The Chamber of Deferred Materials was burning.
The door had been propped open with a charred piece of wood. The flame inside was dancing in spiraling patterns. The piles and crates of banned books were already consumed. I watched as floating pages disintegrated midair. The labels on the walls had turned black.
Standing in the doorway, helplessly, I thought of the sun. Of its silence. Of the diagrams I had seen. Of the book I had erased. The word wonder. And a passage, one that came right before the author seemingly lost his mind.
“The sun is a voice without words. It speaks in a tone too vast for us to hear. You may be unable to hear it, but its sound is not silence.”

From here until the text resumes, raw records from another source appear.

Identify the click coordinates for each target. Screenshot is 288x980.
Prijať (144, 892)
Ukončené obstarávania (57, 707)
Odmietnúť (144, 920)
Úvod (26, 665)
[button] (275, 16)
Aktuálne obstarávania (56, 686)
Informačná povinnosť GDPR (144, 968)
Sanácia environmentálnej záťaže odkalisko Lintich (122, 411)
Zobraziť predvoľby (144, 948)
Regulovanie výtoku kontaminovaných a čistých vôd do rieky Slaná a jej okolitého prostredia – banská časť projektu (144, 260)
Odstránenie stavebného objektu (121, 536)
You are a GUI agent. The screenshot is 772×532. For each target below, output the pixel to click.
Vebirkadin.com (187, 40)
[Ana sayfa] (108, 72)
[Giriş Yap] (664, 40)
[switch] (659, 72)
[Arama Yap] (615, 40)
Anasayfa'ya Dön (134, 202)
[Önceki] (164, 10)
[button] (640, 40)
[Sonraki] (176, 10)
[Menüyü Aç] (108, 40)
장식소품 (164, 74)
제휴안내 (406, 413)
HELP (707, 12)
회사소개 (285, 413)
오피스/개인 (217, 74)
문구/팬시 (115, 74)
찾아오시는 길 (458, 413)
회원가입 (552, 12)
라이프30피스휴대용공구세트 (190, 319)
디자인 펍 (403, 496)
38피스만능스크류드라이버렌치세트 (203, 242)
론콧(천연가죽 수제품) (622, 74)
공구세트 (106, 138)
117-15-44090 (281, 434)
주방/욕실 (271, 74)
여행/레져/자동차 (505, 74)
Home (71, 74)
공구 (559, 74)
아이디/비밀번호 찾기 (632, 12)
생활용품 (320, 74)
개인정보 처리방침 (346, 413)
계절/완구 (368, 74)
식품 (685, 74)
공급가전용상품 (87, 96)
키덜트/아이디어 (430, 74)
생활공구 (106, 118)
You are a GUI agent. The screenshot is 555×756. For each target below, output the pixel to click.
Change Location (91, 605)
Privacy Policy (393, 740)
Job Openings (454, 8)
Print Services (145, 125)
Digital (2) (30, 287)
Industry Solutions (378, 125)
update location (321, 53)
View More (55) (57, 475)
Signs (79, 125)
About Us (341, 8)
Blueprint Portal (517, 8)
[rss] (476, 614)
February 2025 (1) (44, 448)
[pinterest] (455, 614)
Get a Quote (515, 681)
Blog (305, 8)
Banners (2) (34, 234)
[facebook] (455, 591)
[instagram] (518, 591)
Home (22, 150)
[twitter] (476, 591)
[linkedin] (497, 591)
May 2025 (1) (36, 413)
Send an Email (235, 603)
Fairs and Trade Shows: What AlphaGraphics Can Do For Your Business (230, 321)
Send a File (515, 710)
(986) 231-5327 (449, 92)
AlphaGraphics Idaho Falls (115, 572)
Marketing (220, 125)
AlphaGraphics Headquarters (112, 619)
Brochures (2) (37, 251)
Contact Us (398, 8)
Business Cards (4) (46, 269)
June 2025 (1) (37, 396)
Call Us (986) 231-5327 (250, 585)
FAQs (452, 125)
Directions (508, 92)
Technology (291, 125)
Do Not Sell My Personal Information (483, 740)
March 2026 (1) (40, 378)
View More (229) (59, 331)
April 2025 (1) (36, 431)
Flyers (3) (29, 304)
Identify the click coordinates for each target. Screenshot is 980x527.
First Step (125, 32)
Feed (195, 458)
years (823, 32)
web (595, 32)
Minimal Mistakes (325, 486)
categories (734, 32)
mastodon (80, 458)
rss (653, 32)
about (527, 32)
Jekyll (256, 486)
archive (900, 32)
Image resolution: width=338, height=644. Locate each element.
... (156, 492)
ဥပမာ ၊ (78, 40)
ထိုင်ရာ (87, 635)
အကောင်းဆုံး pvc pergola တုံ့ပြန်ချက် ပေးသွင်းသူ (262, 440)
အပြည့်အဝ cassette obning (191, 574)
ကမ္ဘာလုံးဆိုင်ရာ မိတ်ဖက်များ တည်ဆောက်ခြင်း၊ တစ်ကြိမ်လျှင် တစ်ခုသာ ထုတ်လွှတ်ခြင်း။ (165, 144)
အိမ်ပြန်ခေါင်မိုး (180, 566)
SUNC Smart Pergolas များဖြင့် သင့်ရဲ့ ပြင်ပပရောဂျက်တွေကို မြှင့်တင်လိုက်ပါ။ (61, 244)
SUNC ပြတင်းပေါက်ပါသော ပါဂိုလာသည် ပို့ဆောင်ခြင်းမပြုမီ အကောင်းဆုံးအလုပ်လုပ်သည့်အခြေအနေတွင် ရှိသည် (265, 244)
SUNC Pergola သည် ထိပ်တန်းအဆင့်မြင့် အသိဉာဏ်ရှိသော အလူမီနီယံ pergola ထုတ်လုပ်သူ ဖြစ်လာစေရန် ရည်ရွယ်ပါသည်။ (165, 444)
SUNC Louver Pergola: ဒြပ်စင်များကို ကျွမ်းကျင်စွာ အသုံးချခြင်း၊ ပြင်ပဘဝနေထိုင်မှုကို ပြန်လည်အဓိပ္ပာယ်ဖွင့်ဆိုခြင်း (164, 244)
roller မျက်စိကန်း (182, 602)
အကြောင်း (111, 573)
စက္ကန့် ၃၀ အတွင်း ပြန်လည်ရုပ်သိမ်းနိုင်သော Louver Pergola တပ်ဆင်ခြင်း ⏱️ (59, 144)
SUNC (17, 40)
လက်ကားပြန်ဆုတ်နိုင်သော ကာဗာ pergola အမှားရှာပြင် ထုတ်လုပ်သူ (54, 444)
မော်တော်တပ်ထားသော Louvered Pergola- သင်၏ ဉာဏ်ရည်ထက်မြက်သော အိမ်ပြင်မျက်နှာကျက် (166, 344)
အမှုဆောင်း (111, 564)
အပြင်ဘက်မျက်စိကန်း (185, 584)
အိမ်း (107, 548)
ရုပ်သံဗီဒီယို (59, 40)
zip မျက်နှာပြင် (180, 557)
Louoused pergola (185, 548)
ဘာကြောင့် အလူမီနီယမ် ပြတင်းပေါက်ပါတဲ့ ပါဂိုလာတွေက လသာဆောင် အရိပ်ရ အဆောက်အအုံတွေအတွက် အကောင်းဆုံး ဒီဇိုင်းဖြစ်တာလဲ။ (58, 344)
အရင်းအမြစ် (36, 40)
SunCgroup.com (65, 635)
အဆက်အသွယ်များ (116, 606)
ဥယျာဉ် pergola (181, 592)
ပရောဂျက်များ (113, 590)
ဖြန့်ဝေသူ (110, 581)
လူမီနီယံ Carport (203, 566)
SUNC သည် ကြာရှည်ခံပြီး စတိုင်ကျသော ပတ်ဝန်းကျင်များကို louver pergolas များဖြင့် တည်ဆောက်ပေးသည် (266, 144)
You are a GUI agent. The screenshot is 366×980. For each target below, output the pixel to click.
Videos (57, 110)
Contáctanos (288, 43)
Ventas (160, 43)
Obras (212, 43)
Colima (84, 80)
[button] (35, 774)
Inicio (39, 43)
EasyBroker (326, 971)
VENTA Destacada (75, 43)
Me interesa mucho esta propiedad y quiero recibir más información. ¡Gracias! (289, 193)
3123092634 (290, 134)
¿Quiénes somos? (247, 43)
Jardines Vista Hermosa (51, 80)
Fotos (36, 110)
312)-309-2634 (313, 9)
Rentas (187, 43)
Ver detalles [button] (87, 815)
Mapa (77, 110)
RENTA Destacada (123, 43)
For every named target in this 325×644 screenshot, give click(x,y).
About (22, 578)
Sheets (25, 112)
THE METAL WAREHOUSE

It repeated in my head as the flames continued to consume the chamber. The heat was unbearable and my eyes watered in the smoke, but then, in the crackling sound of the fire, I thought I heard a whisper. I took a step closer. Close enough that the flames latched onto my sleeve and began to consume me.
The hospital would ask me what happened, and of course I could not tell them. I suppose that was beneficial, though. Who would want to explain that they were attempting to hear the voice of the sun? I was discharged after a few days. As soon as I reentered the library, I would gather all the titles containing the word “sun” and ship them out for disintegration. Marking materials as “acceptable” and administering circulation no longer excited me. What did the approval of a book matter if I was blatantly, in some measure, ideologically misaligned.
My next four years were incident-free and blurred together. Besides the occasional visit from an officer for inspection, the library maintained its old, silent rhythm. I never received another edition of the cataloguing directive, but the shipments of books became identical. Titles seemed to repeat. There was never any new content, just slight variations in phrasing. Marking and erasure no longer involved deliberation or care. There was no more haste, no more suspense in every catalogued page. The words and pages faded into background noise.
My thoughts, too, grew repetitive, dull, and unremarkable, though I did experience intermittent moments of reminiscing. I would think of Dale when the silence felt too domineering. I would recall his auditory presence—the squeaks from his cleaning cart, the sweeping of his broom, and his humming as he worked. I missed him and all my colleagues. I missed their sounds. Sometimes, The Sound of the Sun would occupy my mind as well. I would repeat lines, picture the graphs, and wonder what had happened to the author to make them abandon all sense of clarity.
So, as I mourn the passing of Our Great Leader and write my unspoken words, there is something else I must admit. It is unlikely that even if my colleagues were to return, I would see them again. I will no longer be here. And neither will the library.
I have made my decision. The books are stacked in tall piles and the shelves are doused in gasoline. When I drop the match tonight, the flames will not spare the shelves or the papers. Not the volumes of history or science, not the forbidden knowledge or the empty records. I will be the last one standing in this hollow place, and I too will die in the flames. There will be no trace of the library, of the erasures, or of my presence. And perhaps, once engulfed, I will hear something. Before I am entirely consumed, before I am no more, the sun, so distant, so elusive, will finally have its voice in the crackle of the fire. I will hear it. I know I will.